Fastest Java HashSet<Integer> library

2018-06-22 05:09:21

In addition to this quite old post, I need something that will use primitives and give a speedup for an application that contains lots of HashSet s of Integers :

Set<Integer> set = new HashSet<Integer>();

So people mention libraries like Guava, Javalution, Trove, but there is no perfect comparison of those in terms of benchmarks and performance results, or at least good answer coming from good experience. From what I see many recommend Trove's TIntHashSet , but others say it is not that good; some say Guava is supercool and manageable, but I do not need beauty and maintainability, only time execution, so Python's style Guava goes home :) Javalution? I've visited the website, seems too old for me and thus wacky.

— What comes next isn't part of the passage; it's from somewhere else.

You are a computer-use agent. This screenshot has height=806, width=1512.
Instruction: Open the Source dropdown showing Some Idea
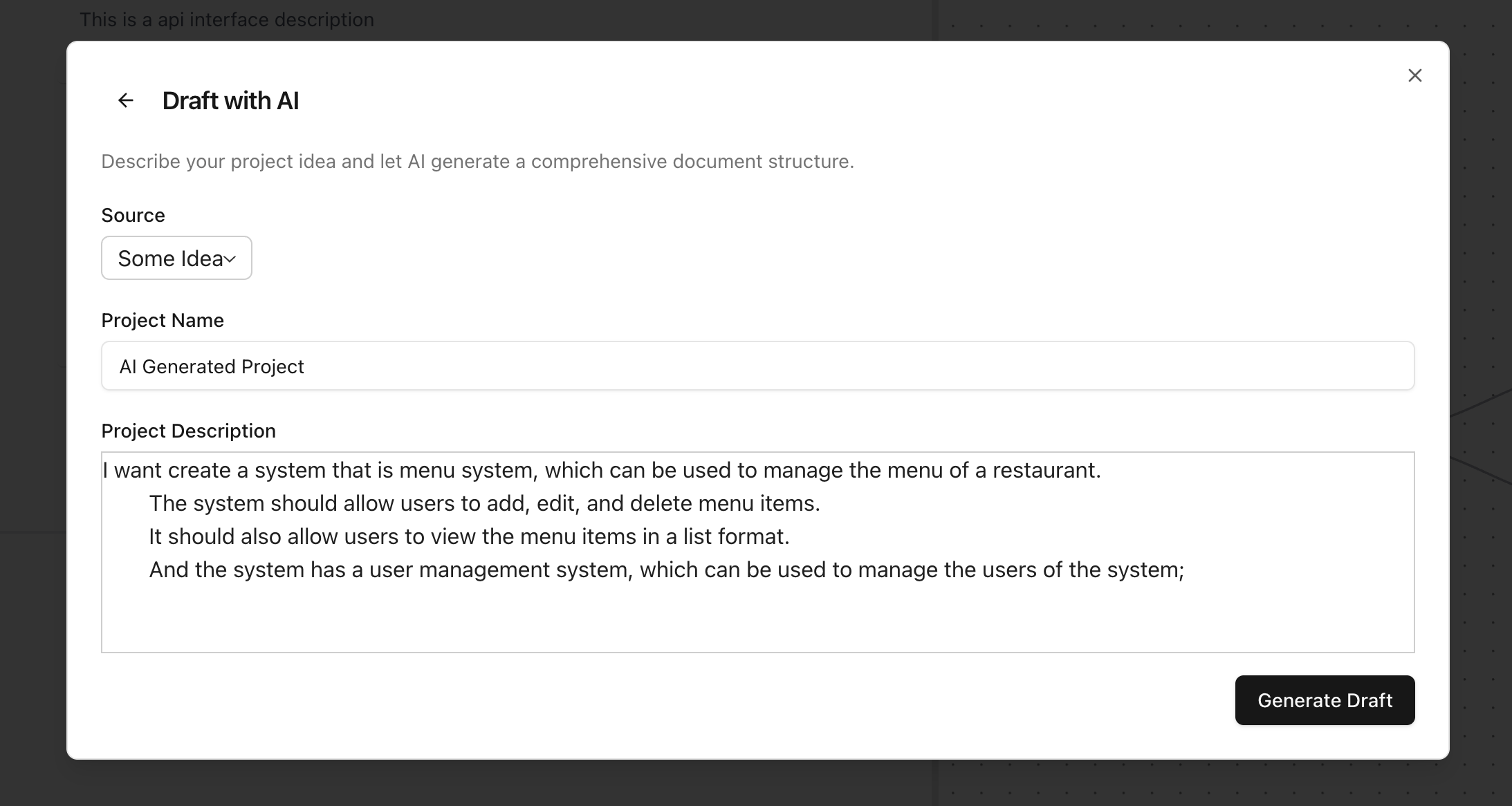(176, 258)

The library should provide the best achievable time, memory does not matter.

Looking at "Thinking in Java", there is an idea of creating custom HashMap with int[] as keys. So I would like to see something similar with a HashSet or simply download and use an amazing library.

EDIT (in response to the comments below) So in my project I start from about 50 HashSet<Integer> collections, then I call a function about 1000 times that inside creates up to 10 HashSet<Integer> collections. If I change initial parameters, the numbers may grow up exponentially. I only use add() , contains() and clear() methods on those collections, that is why they were chosen.

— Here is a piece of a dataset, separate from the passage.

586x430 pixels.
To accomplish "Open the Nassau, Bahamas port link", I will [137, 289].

Now I'm going to find a library that implements HashSet or something similar, but will do that faster due to autoboxing Integer overhead and maybe something else which I do not know. In fact, I'm using ints as my data comes in and store them in those HashSet s.

Have you tried working with the initial capacity and load factor parameters while creating your HashSet?

HashSet doc

Initial capacity, as you might think, refers to how big will the empty hashset be when created, and loadfactor is a threshhold that determines when to grow the hash table. Normally you would like to keep the ratio between used buckets and total buckets, below two thirds, which is regarded as the best ratio to achieve good stable performance in a hash table.

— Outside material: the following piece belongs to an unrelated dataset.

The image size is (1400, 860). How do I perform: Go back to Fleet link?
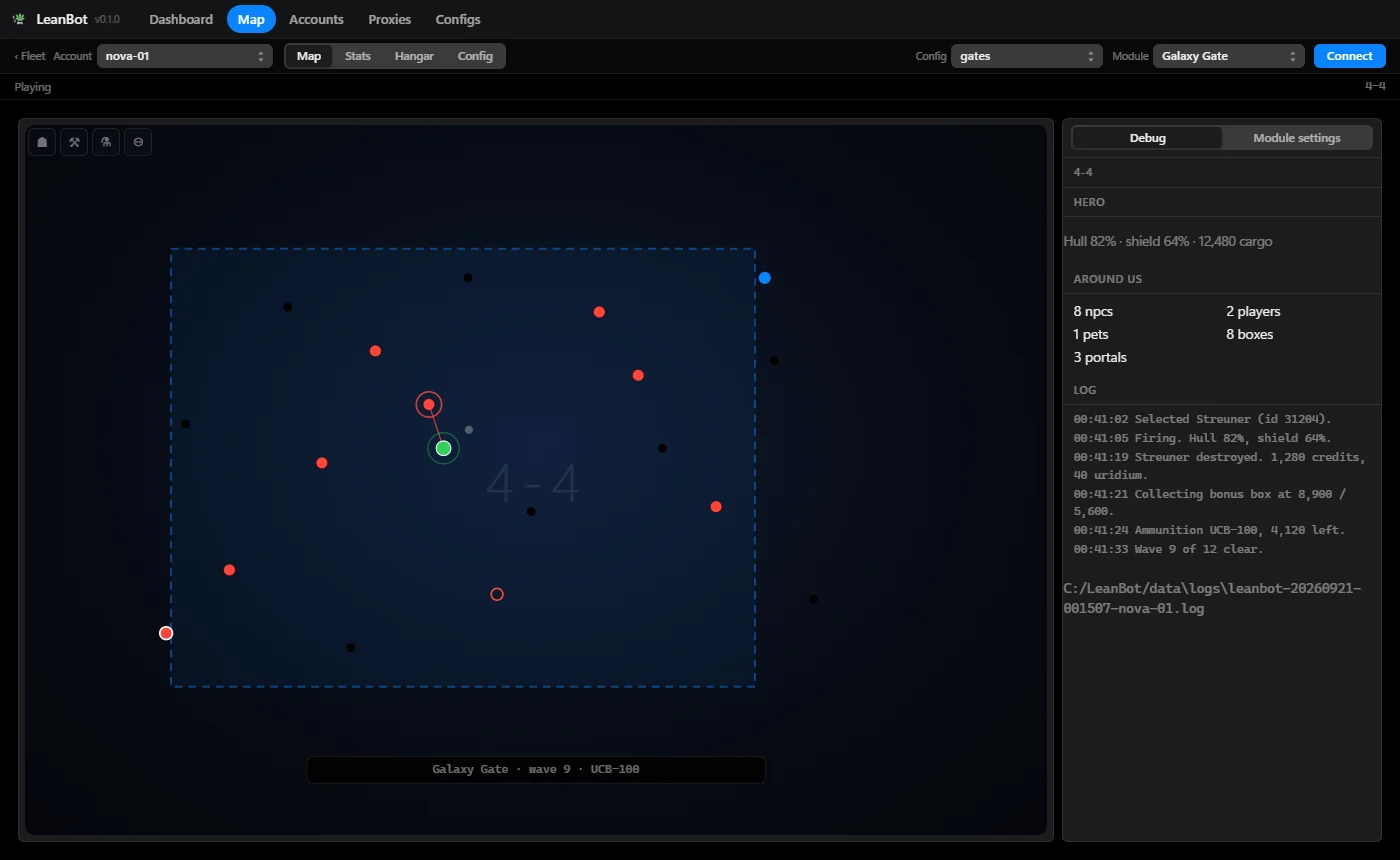(x=30, y=56)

Dynamic rezing of a hash table

So basically, try to set an initial capacity that will fit your needs (to avoid re-creating and reassigning the values of a hash table when it grows), as well as fiddling with the load factor until you find a sweet spot.

It might be that for your particular data distribution and setting/getting values, a lower loadfactor could help (hardly a higher one will, but your milage may vary).

Trove is an excellent choice.

The reason why it is much faster than generic collections is memory use.

A java.util.HashSet<Integer> uses a java.util.HashMap<Integer, Integer> internally. In a HashMap , each object is contained in an Entry<Integer, Integer> . These objects take estimated 24 bytes for the Entry + 16 bytes for the actual integer + 4 bytes in the actual hash table. This yields 44 bytes, as opposed to 4 bytes in Trove, an up to 11x memory overhead (note that unoccupied entires in the main table will yield a smaller difference in practise).